# Date of Service for Radiology Interpretations



## mldcode (Oct 15, 2009)

Does anyone have information regarding the CMS Manual System Transmittal 1823?  Medicare is planning to change the date of service for Radiology interpretations from the date the technical component is performed, to the date the interpretation is read.  Are other payers changing also?  Any information would be greatly appreciated.


----------



## efrohna (Oct 30, 2009)

Yes, this just came to my attention as well, please review 10.6.3 attached.  Compliments of Medicare, I don't know if all payers will follow?

http://www.cms.hhs.gov/transmittals/downloads/R1823CP.pdf


----------



## efrohna (Feb 8, 2010)

*CMS Rescinds (POS and DOS for 26 & TC of Diagnositic Tests*

So what are others doing out there???  Curious......
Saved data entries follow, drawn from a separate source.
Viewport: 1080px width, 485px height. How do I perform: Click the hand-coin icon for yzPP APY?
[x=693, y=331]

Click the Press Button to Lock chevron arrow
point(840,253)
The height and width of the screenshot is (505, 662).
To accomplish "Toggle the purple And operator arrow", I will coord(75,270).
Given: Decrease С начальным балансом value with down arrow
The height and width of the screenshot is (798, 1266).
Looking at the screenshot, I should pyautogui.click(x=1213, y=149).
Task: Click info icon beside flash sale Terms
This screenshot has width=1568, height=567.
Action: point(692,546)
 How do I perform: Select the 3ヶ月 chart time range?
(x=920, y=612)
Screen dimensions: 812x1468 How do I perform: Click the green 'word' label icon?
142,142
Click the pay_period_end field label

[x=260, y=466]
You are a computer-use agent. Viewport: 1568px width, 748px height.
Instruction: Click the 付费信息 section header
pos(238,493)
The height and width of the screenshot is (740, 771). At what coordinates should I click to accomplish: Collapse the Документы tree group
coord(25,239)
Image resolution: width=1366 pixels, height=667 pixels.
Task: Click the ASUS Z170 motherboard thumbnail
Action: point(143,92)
Subject: CMS Cancels Change Request 6375 (Place of Service [POS] and Date of Service [DOS] Instructions for the Interpretation [Professional Component] and Technical Component of Diagnostic Tests

The Centers for Medicare & Medicaid Services (CMS) has rescinded Change Request (CR) 6375, Transmittal 1873 sent via RO-6657, dated December 11, 2009, and will replace it with another CR in the future, pending further policy clarification on date of service and place of service reporting for the interpretation of diagnostic tests.  The revised CR will address the full spectrum of clinical scenarios. The accompanying MLN Matters article, MM6375, is also rescinded.  Another MLN Matters article will be issued when the new CR is released.


----------



## whaleheadking (Feb 8, 2010)

We've got the same issue in Pathology.  We've been advised to continue as we have been until the professional organizations hash it out with Medicare.


----------